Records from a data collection
▬▬▬
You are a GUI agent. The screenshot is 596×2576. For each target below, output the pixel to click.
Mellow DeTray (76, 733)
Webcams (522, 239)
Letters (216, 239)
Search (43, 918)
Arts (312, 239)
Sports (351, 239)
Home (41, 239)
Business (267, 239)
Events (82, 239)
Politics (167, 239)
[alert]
▬▬▬
▸ **WORK REQUEST**
The answer must be a verbatim transcription of all the entries.

▸ **REPLY**
You are a GUI agent. The screenshot is 596×2576. For each target below, output the pixel to click.
Mellow DeTray (76, 733)
Webcams (522, 239)
Letters (216, 239)
Search (43, 918)
Arts (312, 239)
Sports (351, 239)
Home (41, 239)
Business (267, 239)
Events (82, 239)
Politics (167, 239)
[alert]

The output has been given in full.